Even as a sophomore complemented by fellow wideout and Buffalo Bills second-round pick Robert Woods, Lee was an absolute force in 2012 who actually took targets away from his high-profile teammate.
If that's not any indication of how explosive Lee is or how promising his impending season is looking, perhaps the Trojans' independently assembled highlights from last year are worth a gander.
Now that former West Virginia star Tavon Austin has also graduated to the NFL, Lee's agility, lateral quickness and vision as a ball-carrier make him the most lethal weapon in the open field in the country.
These talents will allow whichever starting quarterback—Max Wittek or Cody Kessler—to have a much easier time reading defenses. A player like Lee makes it simple: If he's at all separated from the defender, put the ball in his hands and watch what he does with it.
Lee's rapid acceleration and breakaway speed allow him to be dangerous on end-around handoffs, though, so there are other ways to get the ball in his hands.

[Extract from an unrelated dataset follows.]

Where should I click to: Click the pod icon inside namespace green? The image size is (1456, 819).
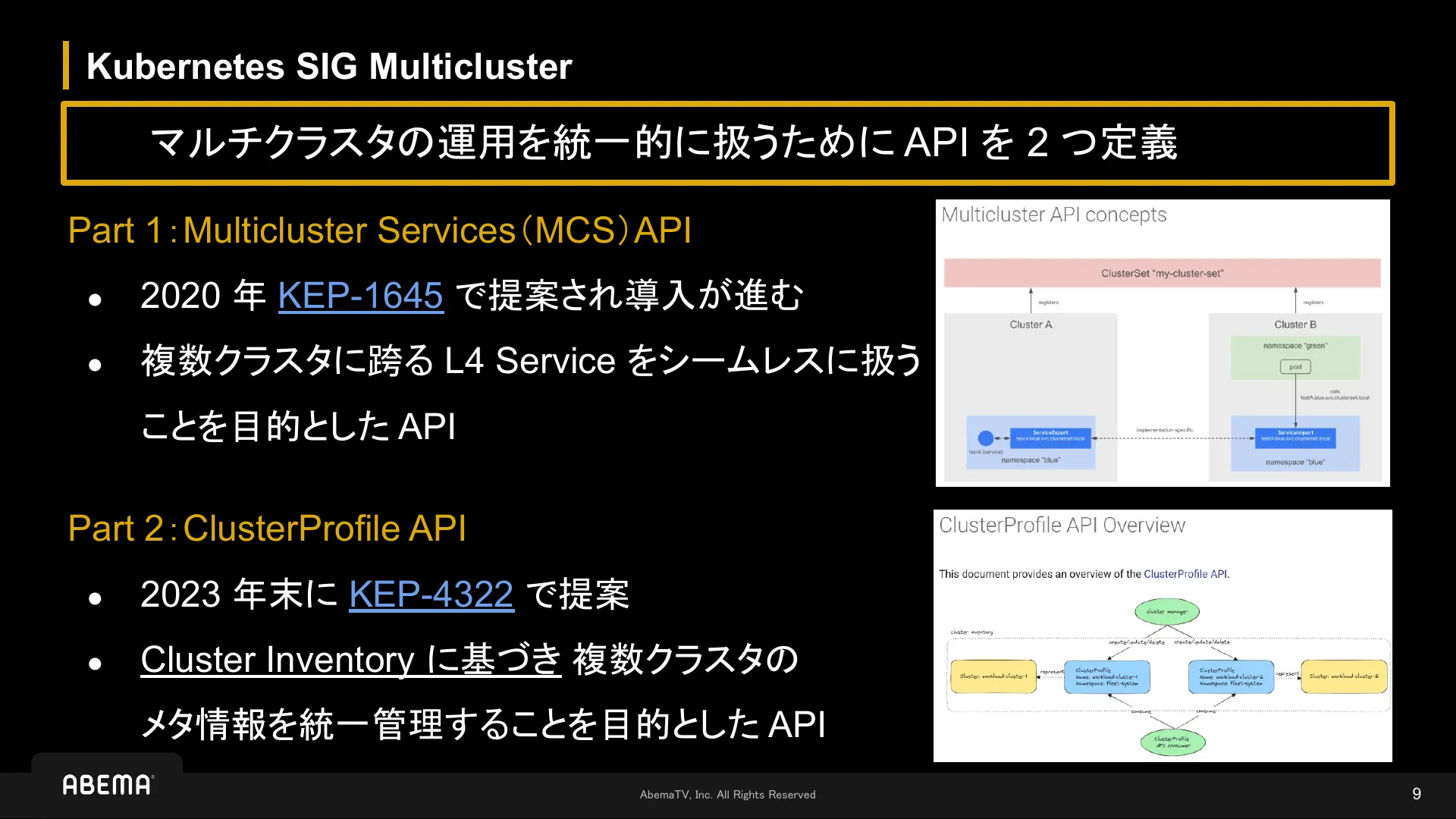click(x=1296, y=367)
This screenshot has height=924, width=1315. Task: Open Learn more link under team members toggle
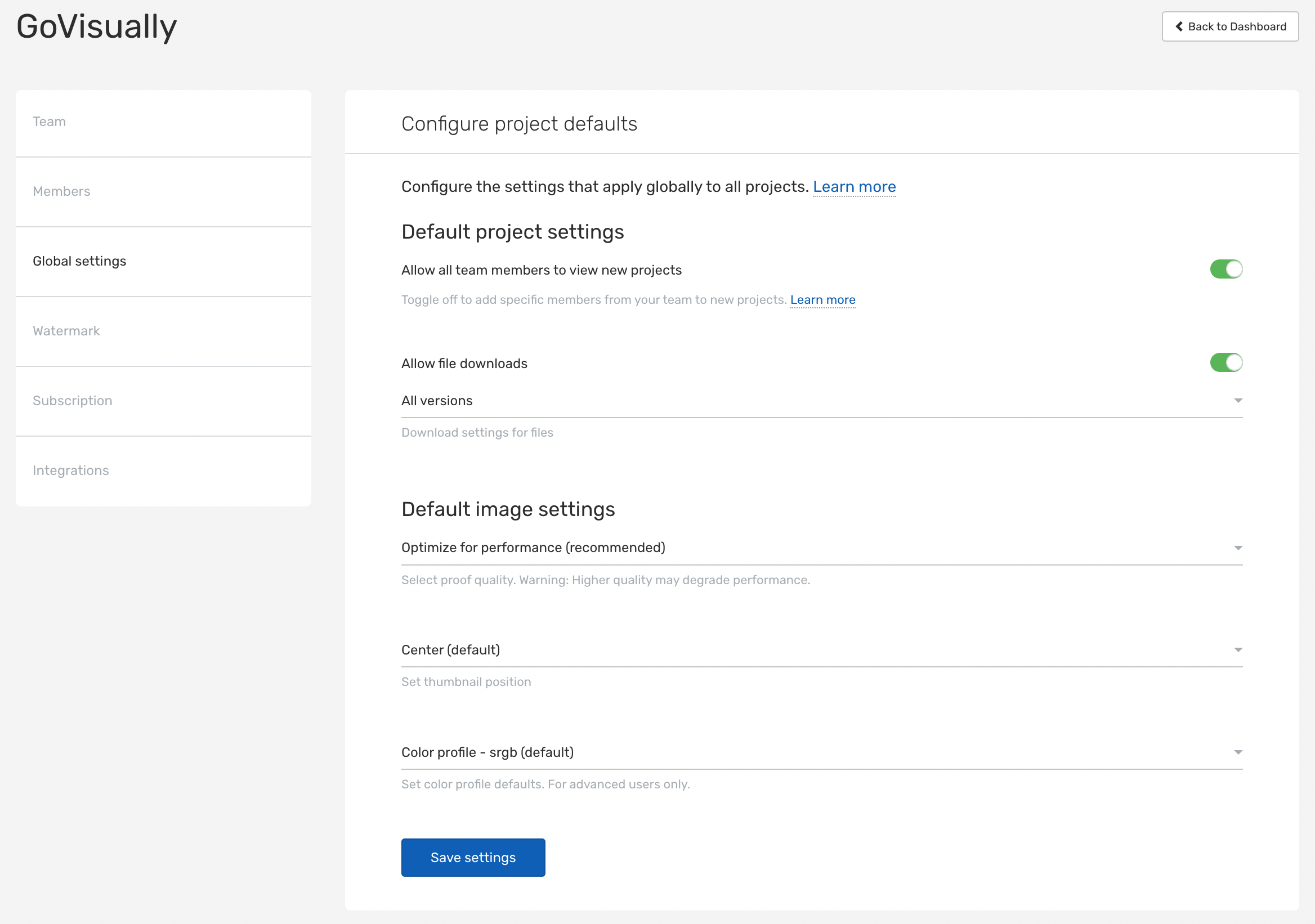tap(822, 300)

Combine those talents with Lee's knack for returning kicks, and he is precisely the type of all-around offensive threat that could walk away with the Heisman hardware.

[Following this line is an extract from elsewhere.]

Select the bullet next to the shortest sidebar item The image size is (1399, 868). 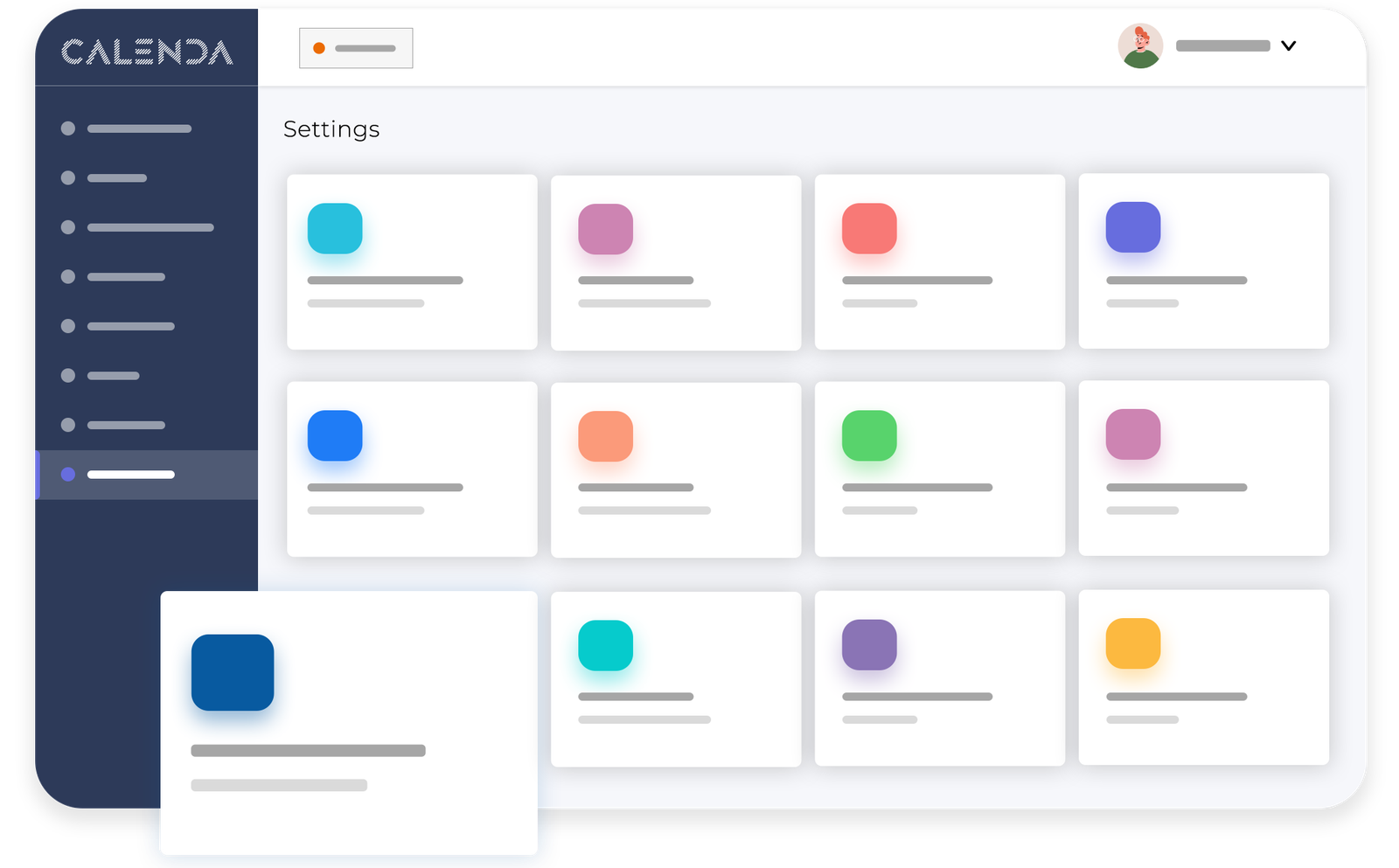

Last season, Lee caught a silly 118 receptions for 1721 yards and 14 touchdowns, ranking first, second and third in the FBS in those respective categories. On top of that, he has taken a kickoff to the house in each of his first two seasons for the Trojans.
Woods' absence may lend to more passes flying Lee's way, but then again, it may allow the defense to focus exclusively on him.
Plus, let's face it, the Wittek/Kessler combo is nothing near what Matt Barkley was as a four-year starter.
According to ESPN.com's Gary Paskwietz, head coach Lane Kiffin is intent on deploying more of a ground-and-pound attack. Kiffin previously noted that successful programs such as Alabama and Stanford have reached championship-winning caliber with that physical brand of football.
All those factors should lead to Lee's numbers taking a bit of a hit, but it should also allow the Trojans—who don't have an especially difficult schedule—to improve upon a nightmarish 7-6 season.
Being the top offensive weapon on a better team will still allow Lee to emerge as a strong Heisman candidate and he should get off to a fast start in the first six games.
None of the Trojans' first six opponents are ranked and four of those contests are at home. That should allow Lee to pad his numbers ahead of the trip to South Bend, where USC will take on archrival Notre Dame.
If Lee performs well in that showdown—and particularly if the Trojans win to improve to 6-1 or 7-0—he should be at the center of the Heisman discussion.
Thursday's game at Hawaii opens the season for Lee, who should take advantage of a traditionally shaky defense and put up huge numbers to get his year off to a great start.
Even without a Heisman, Lee should repeat as the Biletnikoff Award winner as the country's best receiver, the Pac-12 Offensive Player of the Year and garner All-American honors.
That will be enough to garner first-round NFL draft status should he choose to go pro and secure his status as one of the greats in USC's deep tradition of prolific receivers.